▸ **Records for this task**:
= = = = = = =
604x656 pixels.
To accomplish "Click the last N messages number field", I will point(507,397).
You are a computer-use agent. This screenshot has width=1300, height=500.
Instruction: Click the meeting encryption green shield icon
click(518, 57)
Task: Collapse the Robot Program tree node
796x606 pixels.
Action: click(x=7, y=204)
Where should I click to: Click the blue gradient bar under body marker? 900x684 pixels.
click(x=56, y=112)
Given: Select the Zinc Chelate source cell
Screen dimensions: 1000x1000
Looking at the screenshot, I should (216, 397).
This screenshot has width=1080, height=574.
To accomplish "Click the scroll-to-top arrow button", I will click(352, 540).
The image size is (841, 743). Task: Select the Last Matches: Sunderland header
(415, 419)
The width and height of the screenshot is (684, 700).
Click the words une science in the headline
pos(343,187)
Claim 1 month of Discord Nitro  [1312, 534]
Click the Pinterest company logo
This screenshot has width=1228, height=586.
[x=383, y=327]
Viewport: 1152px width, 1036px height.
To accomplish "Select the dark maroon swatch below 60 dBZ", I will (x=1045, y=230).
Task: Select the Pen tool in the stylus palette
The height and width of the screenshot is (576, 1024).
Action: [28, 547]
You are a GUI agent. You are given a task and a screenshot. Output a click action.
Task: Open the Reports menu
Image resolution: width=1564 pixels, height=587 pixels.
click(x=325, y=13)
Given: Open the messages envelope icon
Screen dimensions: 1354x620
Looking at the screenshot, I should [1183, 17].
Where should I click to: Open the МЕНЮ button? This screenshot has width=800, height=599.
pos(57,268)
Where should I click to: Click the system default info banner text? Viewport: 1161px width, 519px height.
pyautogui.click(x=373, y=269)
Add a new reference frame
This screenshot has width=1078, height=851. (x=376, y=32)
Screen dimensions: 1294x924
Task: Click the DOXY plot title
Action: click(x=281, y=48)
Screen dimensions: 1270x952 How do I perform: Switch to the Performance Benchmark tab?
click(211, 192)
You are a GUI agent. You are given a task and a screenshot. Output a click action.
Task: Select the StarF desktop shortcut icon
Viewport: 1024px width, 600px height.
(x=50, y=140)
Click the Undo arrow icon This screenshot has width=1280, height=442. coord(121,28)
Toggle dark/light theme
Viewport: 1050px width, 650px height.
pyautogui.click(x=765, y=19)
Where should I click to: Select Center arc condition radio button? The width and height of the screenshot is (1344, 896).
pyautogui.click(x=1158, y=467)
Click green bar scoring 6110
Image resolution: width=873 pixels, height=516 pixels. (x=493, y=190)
= = = = = = =
▸ **Problem**:
Please return every one of the entries above word for word, without changing anything.

▸ **Problem solution**:
604x656 pixels.
To accomplish "Click the last N messages number field", I will point(507,397).
You are a computer-use agent. This screenshot has width=1300, height=500.
Instruction: Click the meeting encryption green shield icon
click(518, 57)
Task: Collapse the Robot Program tree node
796x606 pixels.
Action: click(x=7, y=204)
Where should I click to: Click the blue gradient bar under body marker? 900x684 pixels.
click(x=56, y=112)
Given: Select the Zinc Chelate source cell
Screen dimensions: 1000x1000
Looking at the screenshot, I should (216, 397).
This screenshot has width=1080, height=574.
To accomplish "Click the scroll-to-top arrow button", I will click(352, 540).
The image size is (841, 743). Task: Select the Last Matches: Sunderland header
(415, 419)
The width and height of the screenshot is (684, 700).
Click the words une science in the headline
pos(343,187)
Claim 1 month of Discord Nitro  [1312, 534]
Click the Pinterest company logo
This screenshot has width=1228, height=586.
[x=383, y=327]
Viewport: 1152px width, 1036px height.
To accomplish "Select the dark maroon swatch below 60 dBZ", I will (x=1045, y=230).
Task: Select the Pen tool in the stylus palette
The height and width of the screenshot is (576, 1024).
Action: [28, 547]
You are a GUI agent. You are given a task and a screenshot. Output a click action.
Task: Open the Reports menu
Image resolution: width=1564 pixels, height=587 pixels.
click(x=325, y=13)
Given: Open the messages envelope icon
Screen dimensions: 1354x620
Looking at the screenshot, I should [1183, 17].
Where should I click to: Open the МЕНЮ button? This screenshot has width=800, height=599.
pos(57,268)
Where should I click to: Click the system default info banner text? Viewport: 1161px width, 519px height.
pyautogui.click(x=373, y=269)
Add a new reference frame
This screenshot has width=1078, height=851. (x=376, y=32)
Screen dimensions: 1294x924
Task: Click the DOXY plot title
Action: click(x=281, y=48)
Screen dimensions: 1270x952 How do I perform: Switch to the Performance Benchmark tab?
click(211, 192)
You are a GUI agent. You are given a task and a screenshot. Output a click action.
Task: Select the StarF desktop shortcut icon
Viewport: 1024px width, 600px height.
(x=50, y=140)
Click the Undo arrow icon This screenshot has width=1280, height=442. coord(121,28)
Toggle dark/light theme
Viewport: 1050px width, 650px height.
pyautogui.click(x=765, y=19)
Where should I click to: Select Center arc condition radio button? The width and height of the screenshot is (1344, 896).
pyautogui.click(x=1158, y=467)
Click green bar scoring 6110
Image resolution: width=873 pixels, height=516 pixels. (x=493, y=190)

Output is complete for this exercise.